### Records for the task
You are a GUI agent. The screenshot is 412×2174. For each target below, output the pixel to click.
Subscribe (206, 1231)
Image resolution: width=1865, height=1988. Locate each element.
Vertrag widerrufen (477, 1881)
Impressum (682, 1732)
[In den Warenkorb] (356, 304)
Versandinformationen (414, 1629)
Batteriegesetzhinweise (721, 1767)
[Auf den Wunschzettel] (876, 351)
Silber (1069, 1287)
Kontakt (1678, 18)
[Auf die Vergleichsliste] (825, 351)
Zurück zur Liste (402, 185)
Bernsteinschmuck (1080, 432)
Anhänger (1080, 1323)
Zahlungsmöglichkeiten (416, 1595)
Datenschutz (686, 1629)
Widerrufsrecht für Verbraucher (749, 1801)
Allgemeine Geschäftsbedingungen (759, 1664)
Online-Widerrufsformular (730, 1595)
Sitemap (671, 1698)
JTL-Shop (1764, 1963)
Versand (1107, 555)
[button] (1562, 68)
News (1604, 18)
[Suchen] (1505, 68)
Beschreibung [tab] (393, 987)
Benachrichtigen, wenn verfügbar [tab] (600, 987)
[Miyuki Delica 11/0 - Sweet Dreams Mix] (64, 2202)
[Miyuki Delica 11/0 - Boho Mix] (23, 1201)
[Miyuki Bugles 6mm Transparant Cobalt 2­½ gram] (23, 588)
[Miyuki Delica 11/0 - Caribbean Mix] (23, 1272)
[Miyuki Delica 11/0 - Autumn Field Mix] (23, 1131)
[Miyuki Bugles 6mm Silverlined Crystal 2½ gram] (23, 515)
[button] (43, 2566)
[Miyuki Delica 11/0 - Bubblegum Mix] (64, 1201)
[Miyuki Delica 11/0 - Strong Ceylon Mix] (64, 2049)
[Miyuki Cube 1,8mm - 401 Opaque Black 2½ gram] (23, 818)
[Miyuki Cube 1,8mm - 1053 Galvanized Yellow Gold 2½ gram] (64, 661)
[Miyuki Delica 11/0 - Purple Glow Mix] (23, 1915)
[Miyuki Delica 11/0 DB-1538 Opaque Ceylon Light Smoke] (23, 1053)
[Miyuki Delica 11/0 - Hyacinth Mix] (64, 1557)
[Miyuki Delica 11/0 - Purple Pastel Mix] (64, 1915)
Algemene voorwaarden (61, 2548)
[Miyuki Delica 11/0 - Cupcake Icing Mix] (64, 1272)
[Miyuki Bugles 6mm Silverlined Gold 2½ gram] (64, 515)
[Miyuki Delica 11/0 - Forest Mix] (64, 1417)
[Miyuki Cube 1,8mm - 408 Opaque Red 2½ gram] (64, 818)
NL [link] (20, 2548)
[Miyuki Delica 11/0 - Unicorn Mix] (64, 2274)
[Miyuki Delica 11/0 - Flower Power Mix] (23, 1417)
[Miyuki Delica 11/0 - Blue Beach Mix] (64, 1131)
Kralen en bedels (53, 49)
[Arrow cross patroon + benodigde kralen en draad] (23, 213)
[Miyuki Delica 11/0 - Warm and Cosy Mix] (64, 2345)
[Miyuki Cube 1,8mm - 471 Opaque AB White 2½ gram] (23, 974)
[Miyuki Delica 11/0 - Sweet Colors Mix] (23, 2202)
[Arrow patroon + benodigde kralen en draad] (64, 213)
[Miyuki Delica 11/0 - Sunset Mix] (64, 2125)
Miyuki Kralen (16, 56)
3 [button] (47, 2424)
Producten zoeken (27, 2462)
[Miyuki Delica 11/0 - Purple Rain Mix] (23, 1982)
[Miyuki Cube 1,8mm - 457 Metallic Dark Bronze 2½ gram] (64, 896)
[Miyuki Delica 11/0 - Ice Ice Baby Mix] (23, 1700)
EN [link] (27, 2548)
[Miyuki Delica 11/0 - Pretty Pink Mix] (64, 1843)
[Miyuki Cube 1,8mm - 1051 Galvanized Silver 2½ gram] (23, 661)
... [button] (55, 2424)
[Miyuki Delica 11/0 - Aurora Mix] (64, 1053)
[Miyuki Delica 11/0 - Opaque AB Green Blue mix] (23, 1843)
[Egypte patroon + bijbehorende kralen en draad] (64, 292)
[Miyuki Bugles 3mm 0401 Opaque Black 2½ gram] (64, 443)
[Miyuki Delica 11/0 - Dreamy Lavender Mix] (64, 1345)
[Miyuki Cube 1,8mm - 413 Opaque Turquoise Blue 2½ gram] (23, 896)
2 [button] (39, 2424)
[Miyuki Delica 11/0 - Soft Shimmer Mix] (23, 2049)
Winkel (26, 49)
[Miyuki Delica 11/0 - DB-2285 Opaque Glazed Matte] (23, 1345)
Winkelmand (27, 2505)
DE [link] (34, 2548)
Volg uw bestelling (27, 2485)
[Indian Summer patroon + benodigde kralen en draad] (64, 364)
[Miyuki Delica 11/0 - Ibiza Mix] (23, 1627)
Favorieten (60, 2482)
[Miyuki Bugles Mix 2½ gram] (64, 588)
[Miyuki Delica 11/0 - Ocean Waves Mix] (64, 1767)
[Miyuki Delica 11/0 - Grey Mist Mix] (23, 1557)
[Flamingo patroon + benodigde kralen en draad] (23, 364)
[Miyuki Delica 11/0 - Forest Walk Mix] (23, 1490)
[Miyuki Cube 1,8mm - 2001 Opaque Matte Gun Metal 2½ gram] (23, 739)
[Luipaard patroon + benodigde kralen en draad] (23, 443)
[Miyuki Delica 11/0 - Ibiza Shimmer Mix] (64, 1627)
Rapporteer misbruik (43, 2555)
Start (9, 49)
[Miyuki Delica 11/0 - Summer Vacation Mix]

### Required work
Filter the records down to the lines that contain the string "Ceylon", and copy those lines.

### Output for this task
[Miyuki Delica 11/0 - Strong Ceylon Mix] (64, 2049)
[Miyuki Delica 11/0 DB-1538 Opaque Ceylon Light Smoke] (23, 1053)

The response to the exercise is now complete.